A: This is something that you can look forward to in the future. These cards are not mandated in the U.S. yet. It is something that we are keeping our eye on and will move forward with as soon as all processes are in place. The first step in this transition will be for merchants to put systems in place to be able to accept chip cards. Once that happens, we will be able to start rolling this out. While we don’t have an exact date, we are hoping to be able to offer these to our members towards the end of 2014 or the beginning of 2015. WSECU credit cards will be the first to make the transition and then the debit cards.
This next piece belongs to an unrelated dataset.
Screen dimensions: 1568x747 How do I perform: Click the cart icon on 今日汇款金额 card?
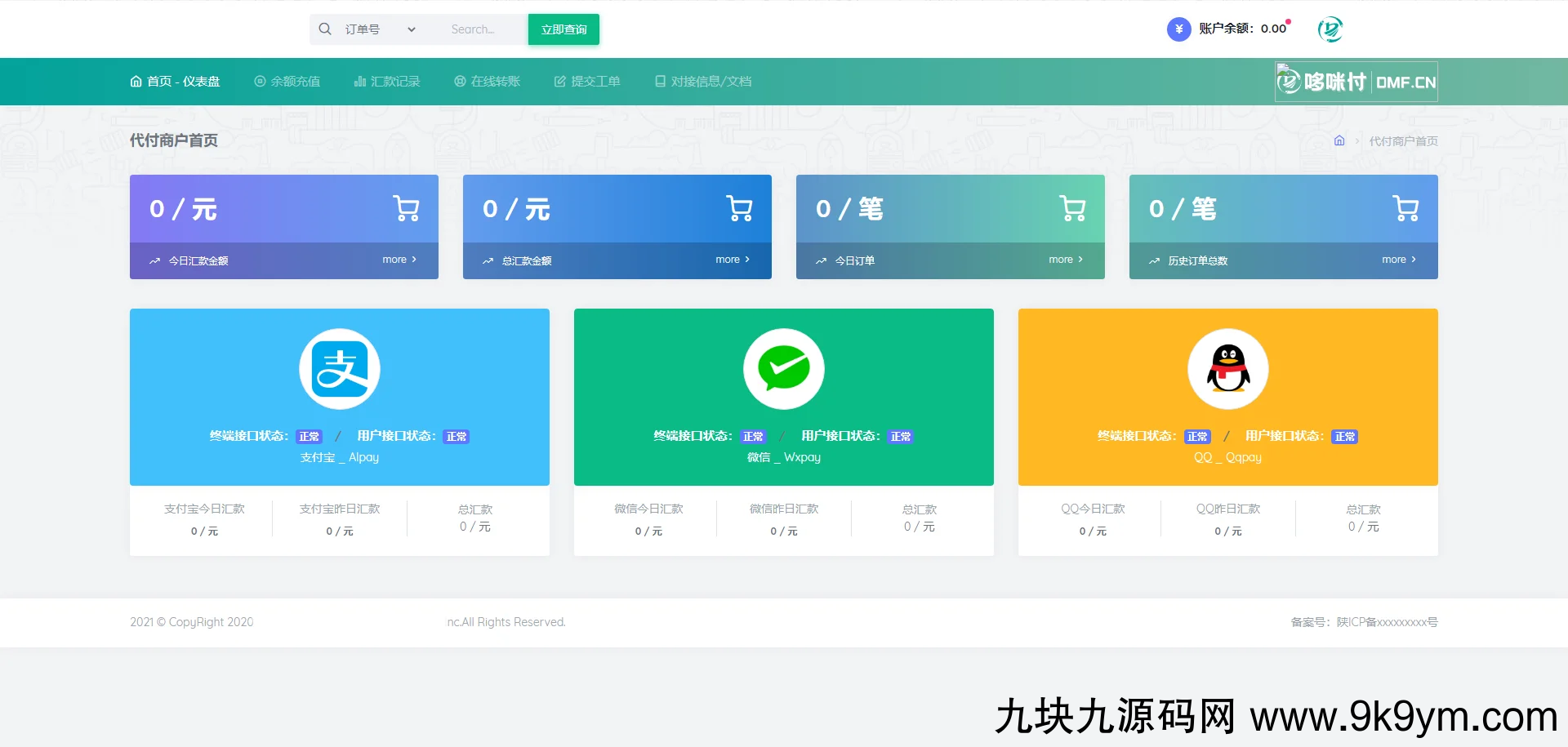pyautogui.click(x=406, y=208)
Q: What is an EMV chip-enabled card?
A: EMV stands for Europay,-MasterCard- Visa after a joint effort between the three to ensure a secure and global way for MasterCard and Visa to be accepted worldwide. When used to pay at merchants with chip-enabled terminals and at ATMs, the system validates the chip helping to ensure a more secure transaction.
Q: What is the benefit of a chip-enabled card?
A: Chip-enabled credit cards are a standard payment method around the world, so having this feature will make purchasing abroad much easier. A credit card with a microchip is more secure than one with just a magnetic stripe on the back because the account information is encrypted in the chip making it more difficult to fraudulently copy the credit card details.
Q: What information is on a chip-enabled card?
A: The microchip embedded in the card stores information required to authenticate, authorize and process transactions. This is the same type of information already stored in the magnetic stripe on the back of a card.
Q: Will a chip card work outside the United States?
A: Yes. A chip-enabled card will work at merchants processing transactions using a chip-enabled terminal or using a magnetic stripe reader. A chip-enabled card can be used anywhere in the world where Visa cards are accepted.
Q: Where has EMV been adopted?
A: EMV has been implemented in more than 80 countries around the world, with approximately 1.5 billion EMV cards issued globally and 21.9 million POS terminals accepting EMV cards at the end of 2011. The U.S. payments infrastructure is now moving to EMV with incentives and requirements for issuers, acquirers/processors and merchants to adopt EMV over the next three years. The United States is one of the last countries to migrate to EMV. In 2011 and 2012, American Express, Discover, MasterCard and Visa all announced their plans for moving to an EMV-based payments infrastructure in the U.S.
Q: Once WSECU implements EMV, will I be able to use the chip-enabled card for everyday transactions domestically?
A: Yes. In addition to the embedded microchip, the card has a magnetic stripe on the back. That way you can make purchases by swiping your card and signing the receipt. You will also be able to use the card at ATMs.